Publié le par HITOYUME

C'EST COMME J'VOUS L'DIS

 

L'Etat a le monopole de la violence. Ainsi, il n ous protège contre toutes les violences, dont aussi celle de l'Etat. C'est le principe du racke.
Le racketteur vient encaisser un impôt obligatoire, comme "l'impôt révolutionnaire" prélevé de force par le Front de libération national corse. En payant, on est protégé contre les violences des racketteurs, comme l'incendie de sa maison. Pour résumer : le racketteur impose en même temps le problème et la solution.
Les présidents de la république, quels qu'ils soient, fonctionnent comme des racketteurs. Ils créent les problèmes. Par exemple, le chômlage en repoussant l'âge de la retraite. Et ils se font élire avec de prétendues solutions. Par exemple, lutter contre le chômage en relançant la croissance. Ou ils créent la pauvreté en augmentant les impôts. Et ils se font élire avecdes solutions. Par exemple, travailler le dimanche, travailler 39 heures. Ou alors encore, ils créent la délinquance en favorisant les ghettos, en appauvrissant tout le monde. Et ils arrivent en sauveurs avec de super solutions : fabriquer des prisons, augmenter les moyens de la police, armer la police municipale.

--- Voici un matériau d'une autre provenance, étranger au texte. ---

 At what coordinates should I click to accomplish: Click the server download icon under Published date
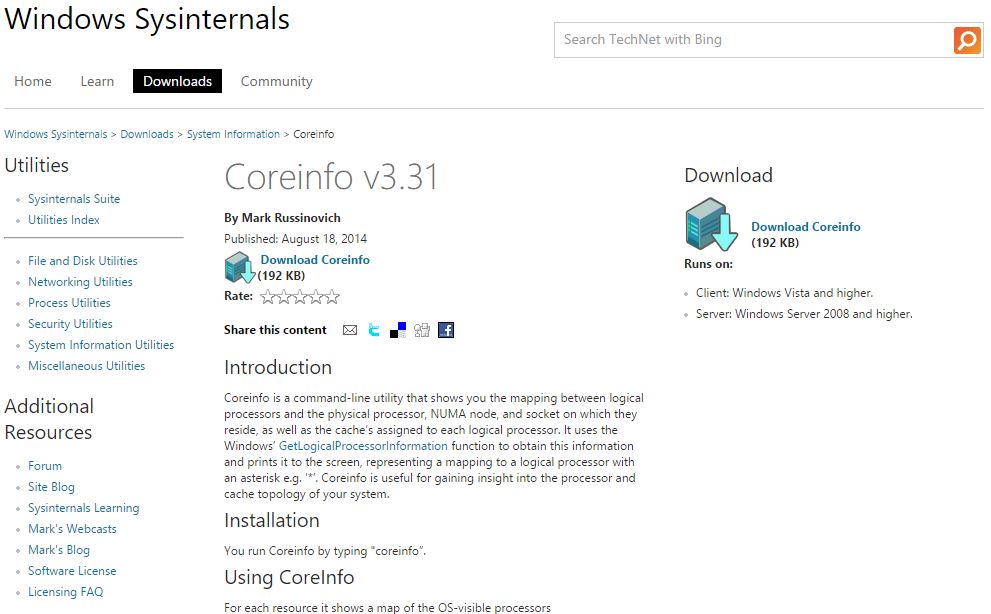coord(239,267)
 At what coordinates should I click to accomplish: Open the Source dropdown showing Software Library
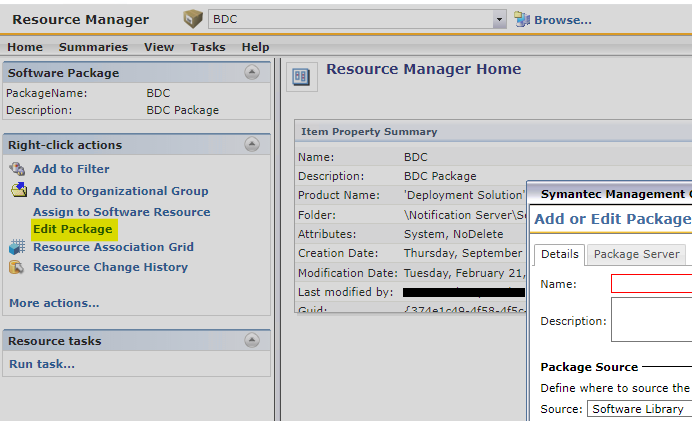pos(638,409)
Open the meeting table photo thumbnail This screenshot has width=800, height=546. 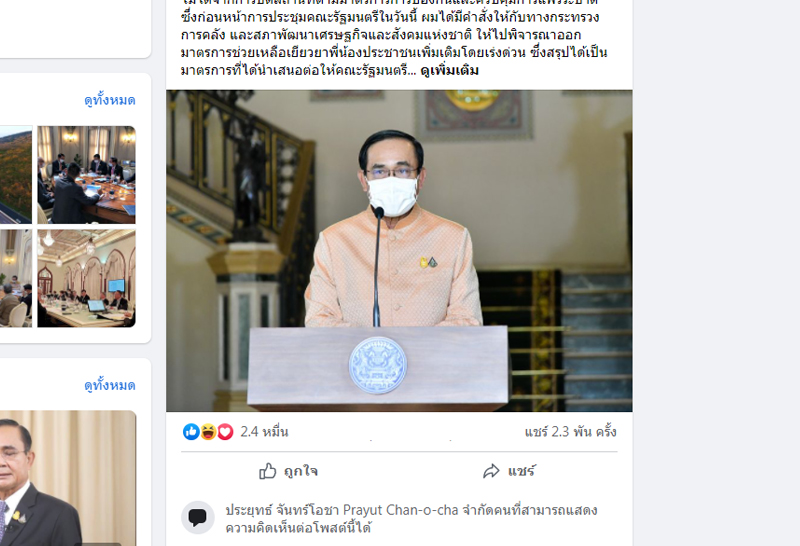(x=86, y=175)

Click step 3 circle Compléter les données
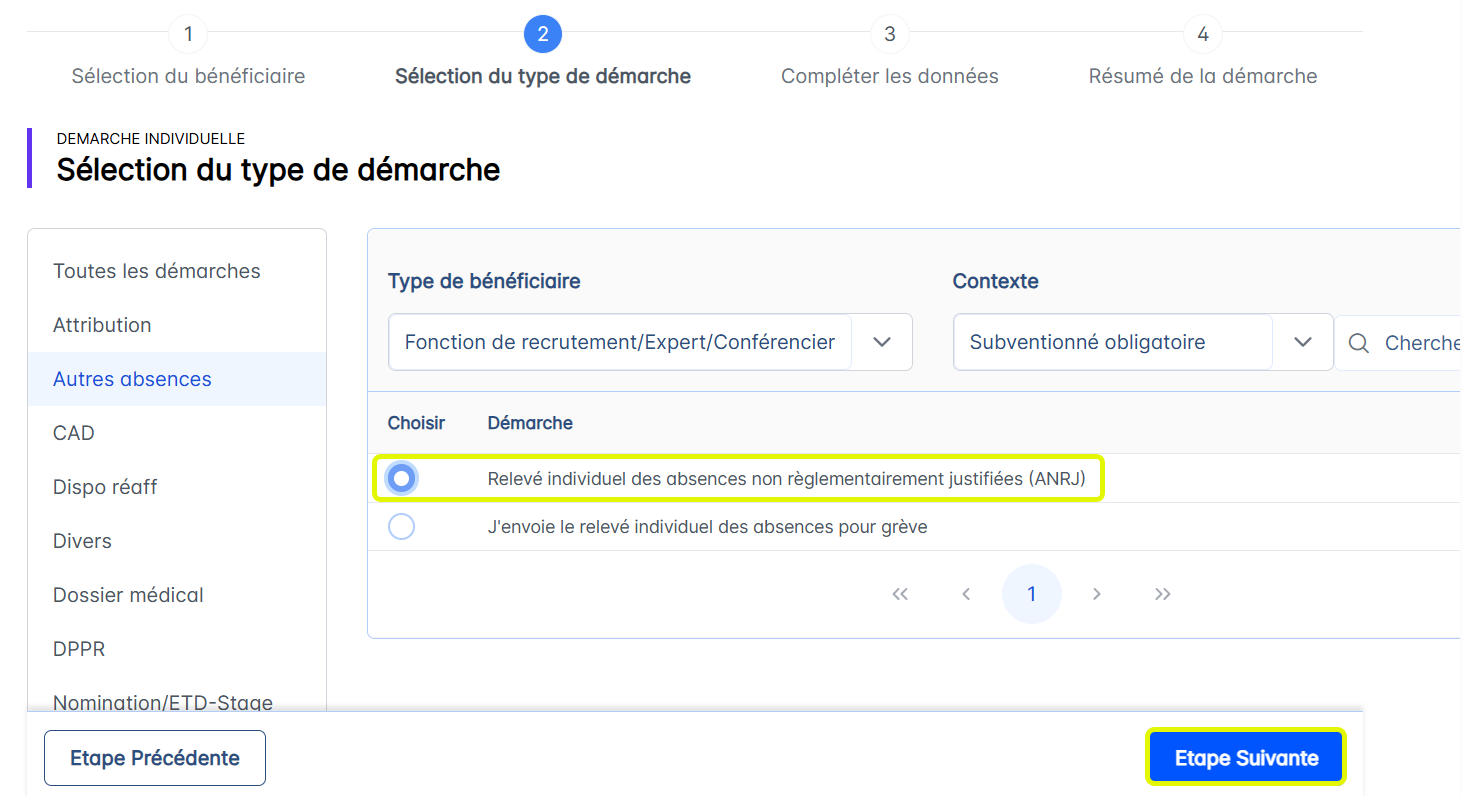click(889, 35)
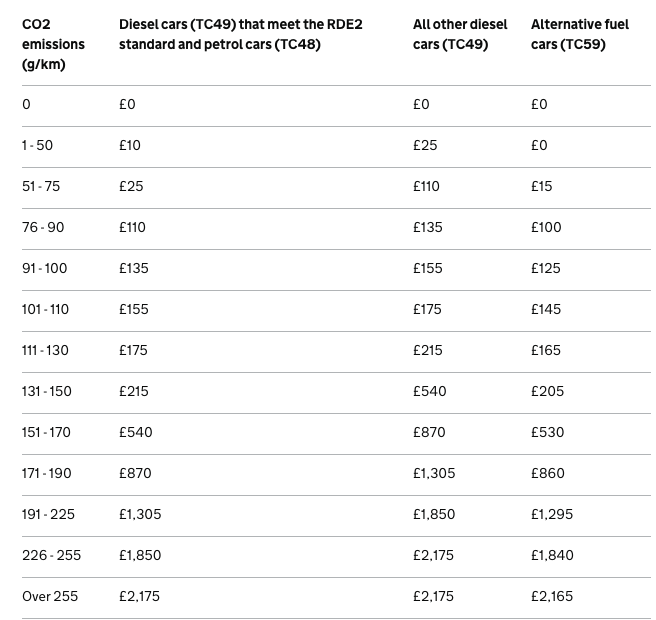The height and width of the screenshot is (620, 656).
Task: Select the £2,165 alternative fuel rate cell
Action: pos(552,597)
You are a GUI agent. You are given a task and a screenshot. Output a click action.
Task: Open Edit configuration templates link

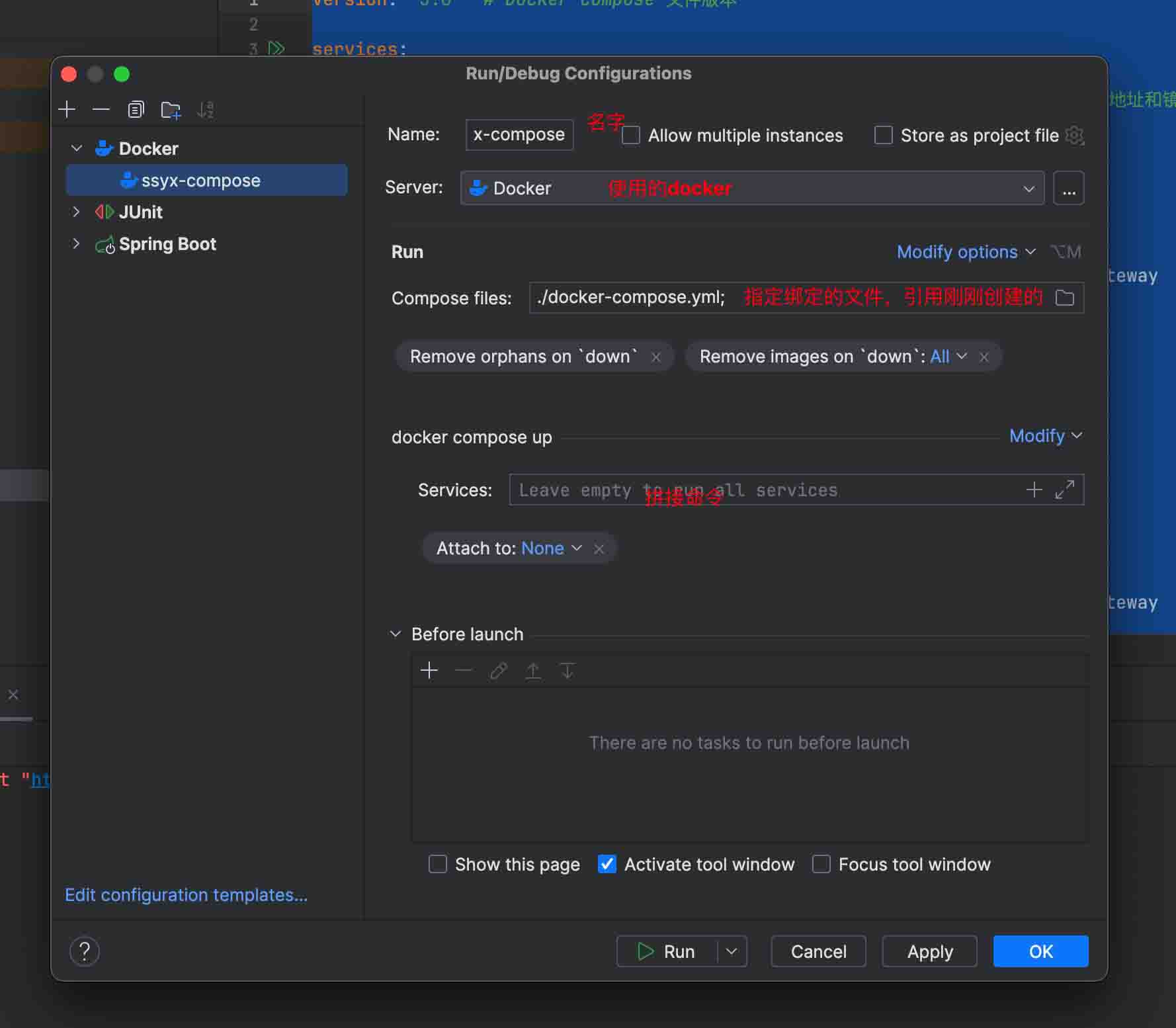pyautogui.click(x=187, y=895)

Les bourreaux et les sauveurs sont les mêmes, les pères fouettards et les Pères Noël sont les mêmes, l'Etat voleur et l'Etat providence est le même, c'est le principe du racket.
Ils prétendent lutter contre la dette mais achètent l'argent à des banques au lieu de l'imprimer, ils prétendent lutter contre le chômage mais favorisent les robots qui remplacent les travailleurs, ils prétendent relancer la croissance alors qu'ils savent que la croissance est derrière nous.

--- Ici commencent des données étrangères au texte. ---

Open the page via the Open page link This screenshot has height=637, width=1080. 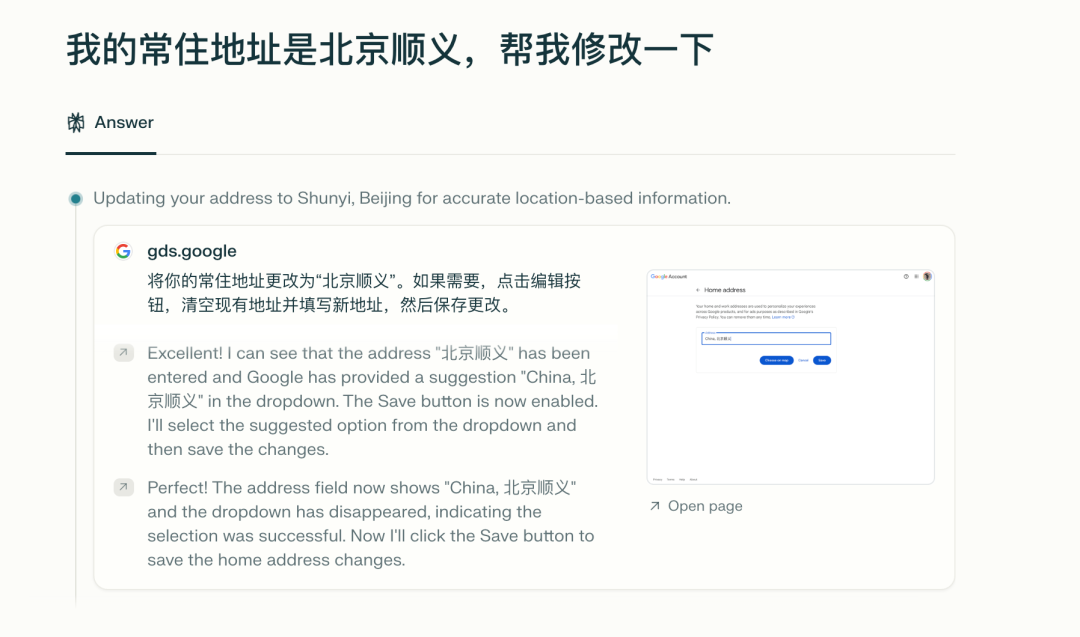(704, 506)
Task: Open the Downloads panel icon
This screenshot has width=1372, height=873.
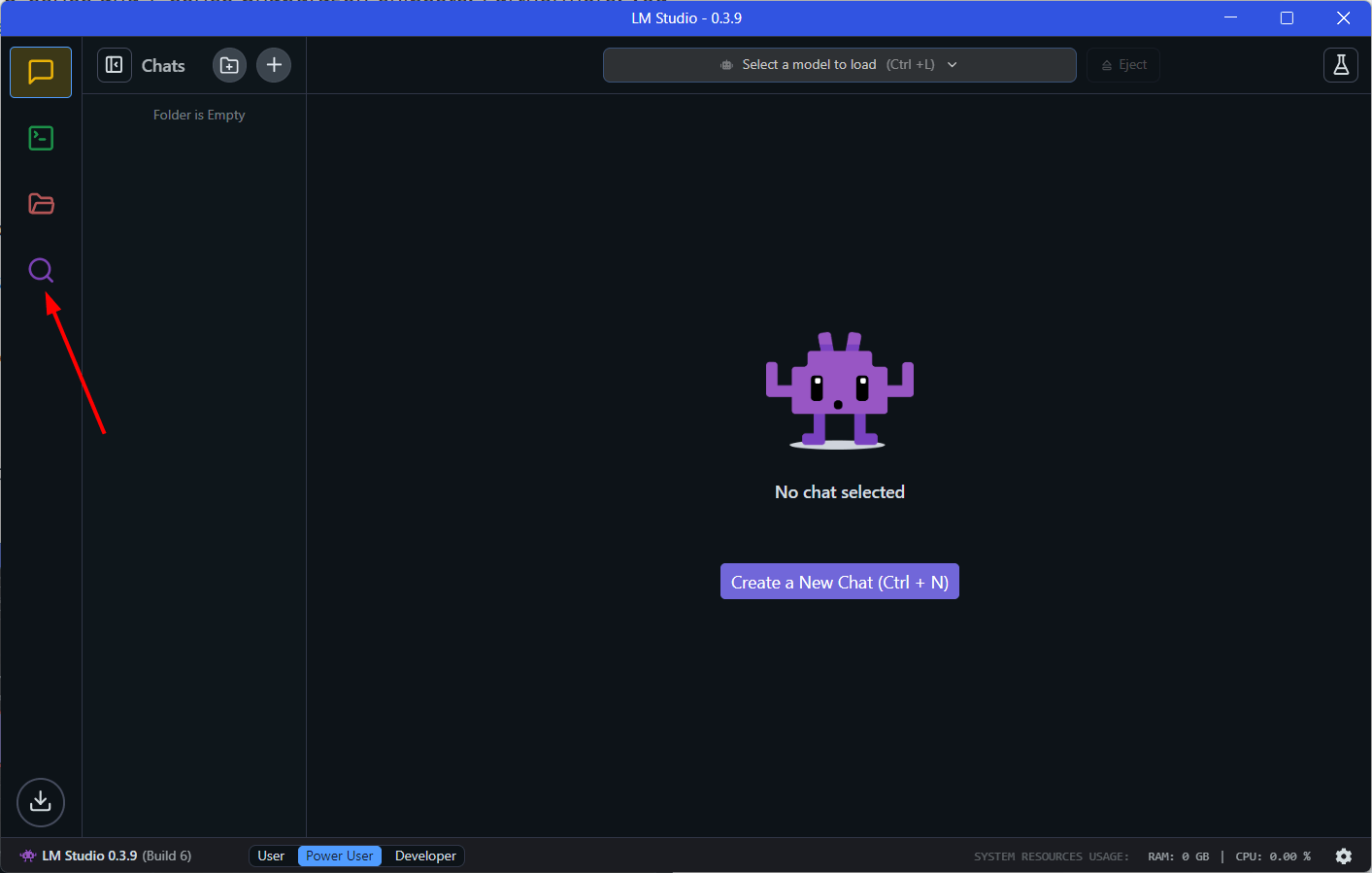Action: (x=41, y=801)
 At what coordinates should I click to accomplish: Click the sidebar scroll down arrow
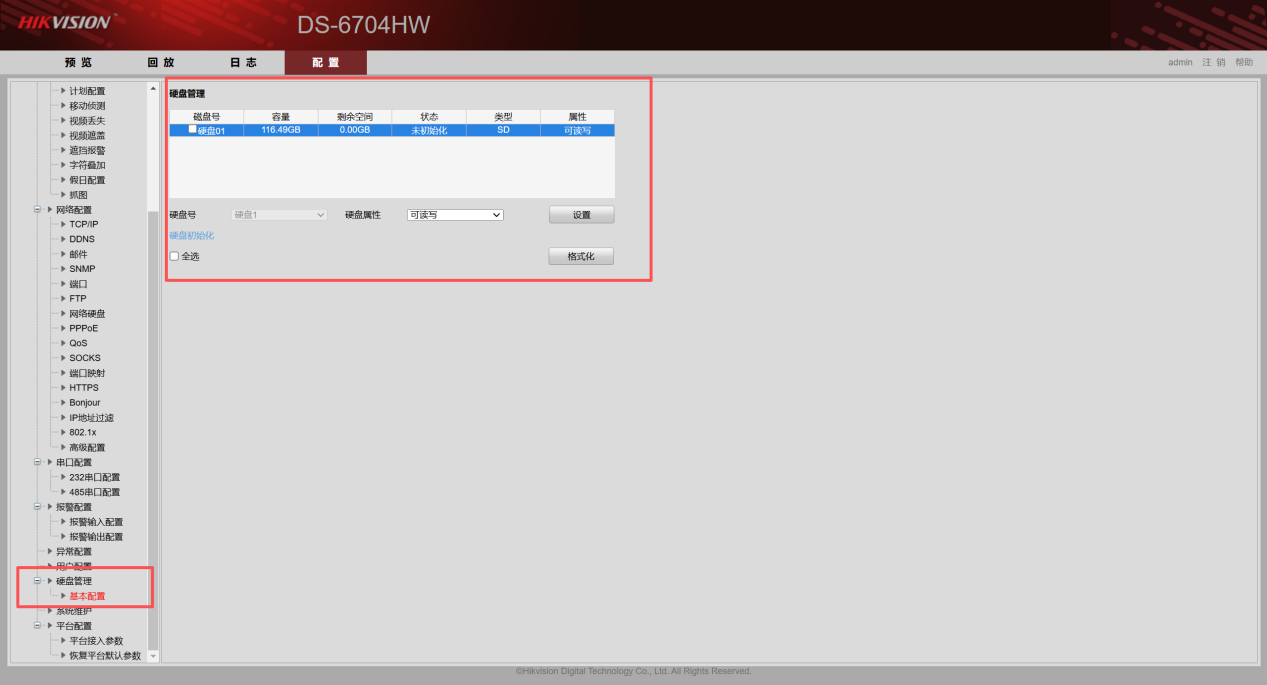coord(153,656)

Ce sont des bonimenteurs. Pendant ce temps, les taxes augmentent. Et si on ne paie pas, on finit à la rue, expulksé par les C.R.S. : on subit la violence de l'Etat.
Pour avoir le monopole de la violence, l'Etat s'est arrogé le monopole du territoire en détruisant les forêts. Impossible de se cacher, il n'y a plus d'arbres, en dehors de monocultures comme la forêt de pins dans les Landes.

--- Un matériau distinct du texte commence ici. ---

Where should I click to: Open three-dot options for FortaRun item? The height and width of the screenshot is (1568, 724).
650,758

En personnalisant le pouvoir l'Etat par la théâtralisation de l'élection présidentielle, on donne un visage humain au système de racket. Le président fait la pluie et le beau temps, c'est-à-dire les problèmes et les solutions, c'est ce qu'on appelle un monopole. On choisit la tête mais non le monopole.
Pendant cinq ans, une nouvelle marionnette distribuera les coups de poings dans la gueule et les pansements, deux manières d'asseoir son importance. Mais, s'il n'y avait pas de problèmes, on n'aurait pas non plus besoin de solutions.